On June 10, 1959, the Rackets Committee brought forward Sam Giancana, considered the No. 2 boss of the Chicago Mob under Accardo and who had attended the Apalachin Summit. RFK entered research into the record that in 1953, Accardo and Giancana appointed Anthony “Mr. Tom” Pinelli to run illegal gambling for Chicago’s syndicate, and John Formosa to operate its prostitution racket. Kennedy questioned Giancana about the Chicago gang branching out to oversee rackets in Lake County, Illinois, after corrupting its deputy county prosecutor. He also asked him about four unsolved murders in Chicago – one of a man who held Giancana’s $100,000 mortgage on a motel. Giancana, wearing dark sunglasses, laughed and deliberately fumbled his words while reading aloud his Fifth Amendments rights from a card in his hand.

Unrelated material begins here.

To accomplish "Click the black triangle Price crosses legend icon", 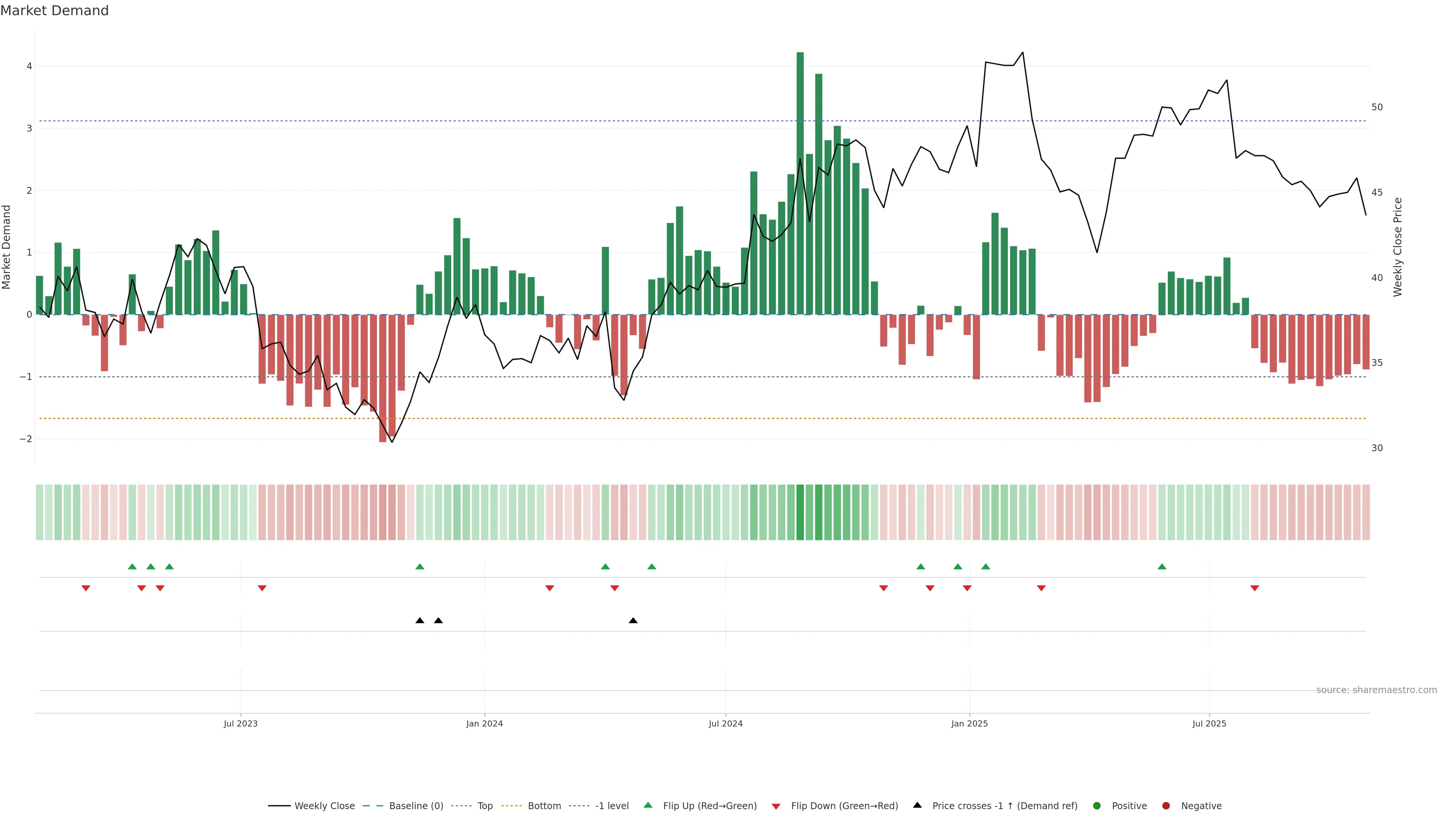I will click(x=917, y=805).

“I thought only little girls giggled, Mr. Giancana,” Kennedy replied.

John Kennedy reintroduced the hoped-for labor reform legislation to come out of the Rackets Committee in 1959. But a competing bill, Landrum-Griffin, which many House members felt was stronger than John Kennedy’s, passed the House. Senator Kennedy helped build a compromise bill that won final passage by the Senate and House. The overriding aspect of the bill – ensuring fair, secret ballot elections within American unions – was its chief accomplishment. With his brother’s legislation passed, RFK wrote a letter to McClellan announcing his resignation from the Rackets Committee on September 10, 1959.

In the end, the committee with Kennedy as counsel held 300 days of public hearings, heard from 1,500 witnesses and published more than 20,000 pages of testimony. Its exposure of Dave Beck’s corruption forced him to resign as Teamsters president and helped send him to prison. RFK, from his televised clashes with Hoffa and other various hoodlums, was now a national figure. He turned his full attention toward managing brother Jack’s campaign as the Democrats’ nominee for president in 1960. Jack won the nomination, and narrowly defeated the Republican, Vice President Richard Nixon in November 1960. Jack, at 43 the youngest to be elected president, appointed RFK as his attorney general. Bobby, 35 years old, became the youngest attorney general since 1814. Now, as the nation’s top law enforcement officer, he revived his war on organized crime, this time with far more clout, the authority to request investigations from the FBI and subpoenas from federal judges, empanel grand juries and lead federal prosecutions as head of the Justice Department.